Liberal backbenchers will see no benefit from this, because the Prime Minister is the one who is going to benefit in that he will not have to be held accountable. I hope some of those backbenchers are saying, “You know what, Mr. Prime Minister? My constituents won't stand for this and I can tell you I'm going to pay a price for this at the polls. I don't think it's acceptable and it's also not right.” I hope they speak up, maybe when they go to their caucus meeting on Wednesday, and let the Prime Minister know that this is completely and utterly unacceptable and it will not be tolerated by the Canadian people. Maybe some of them will have the guts to tell the Prime Minister that.

I will continue with some other emails. There are so many of them it is hard to choose which ones to read. I will read this one from Corey Smith. It is addressed to the Liberal members of the committee, and says, “Please stop the proposed changes to Parliament. I encourage you to keep the ability for debate and accountability available to both members of your own party and the opposition. I encourage you to encourage the Prime Minister to show up to work and be accountable more than one day a week. I understand the need to get home to your ridings, but working a half day on Fridays is not too much to expect.
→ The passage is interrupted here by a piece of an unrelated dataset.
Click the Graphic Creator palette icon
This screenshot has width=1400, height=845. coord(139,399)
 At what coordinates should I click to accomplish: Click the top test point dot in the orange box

I personally work five to six days per week. I understand that you work long hours. I worked road construction. Often we worked until dark Mondays to Thursdays and we would finish early on Fridays to allow for travel, but not before noon. Is this a case where the Prime Minister is not capable of answering questions due to lack of experience and this is a good way for him to avoid this? Would you have allowed this from Mr. Harper? If things are getting to be too much for Prime Minister Trudeau, Parliament can be prorogued. This has happened. However, debate and accountability should never permanently be removed through limitations of this nature. Show how much you love Canada and stop this. You may be in the opposition in the future wishing you had the ability to debate and hold people accountable. It would be a shame if it is lost.”

There are hundreds more emails like these where people are telling the Liberal government that they will not stand for this, that they will not tolerate this, and it is time that the Prime Minister understood that he cannot just do whatever he wants. He has to be accountable to this House of Commons and accountable to the Canadian people. I can say that as the opposition, we will ensure that he does exactly that.